Reputation: 1431
I was presented with the situation where a file with a proprietary format was compressed to a .gz, then subsequently renamed it back to its original extension and then compressed again. I would like to capture such scenario and wonder whether there is a way to detect when a file has been compressed twice.
I am reading the .gz files as follows:
GZIPInputStream gzip = new GZIPInputStream(Files.newInputStream(inFile));
BufferedReader breader = new BufferedReader(new InputStreamReader(gzip));
Upvotes: 4
Views: 1592
Reputation: 8348
You can check for a valid gzip header within the file.
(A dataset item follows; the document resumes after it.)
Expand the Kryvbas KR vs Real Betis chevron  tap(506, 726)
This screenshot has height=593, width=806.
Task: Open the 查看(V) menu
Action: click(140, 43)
A gzip file should contain a defined header starting with a 2-byte number with values 0x1f and 0x8b (see spec ). You can check these bytes to see if they match the header values:
InputStream is = new FileInputStream(new File(filePath));
byte[] b = new byte[2];
int n = is.read(b);
if ( n != 2 ){
//not a gzip file
}
if ( (b[0] == (byte) 0x1f) && (b[1] == (byte)0x8b)){
//2-byte gzip header
}
These two bytes alone have an ~1/65k chance of randomly occurring, but depending upon the data you expect to receive can be enough to base your decision. To be more confident of the call you can read further into the header to be sure it follows valid spec values (see link above - eg third byte is typically but not always an 8
for DEFLATE
compression, and so on...)
Upvotes: 2
Reputation: 140633
A brute force way would be: uncompress the file; and if that works; try to uncompress it again. If that works again, you know that it was compressed (at least twice). But worst case, it could still be compressed.
And actually; I dont other ways to figure that.
You see, in the end, compression is about changing the bytes of your file. SO, even when the second compression doesn't do much to the content of the file; it still changes some bytes. So, just from looking at those bytes, you wont see what is going on.
Upvotes: 1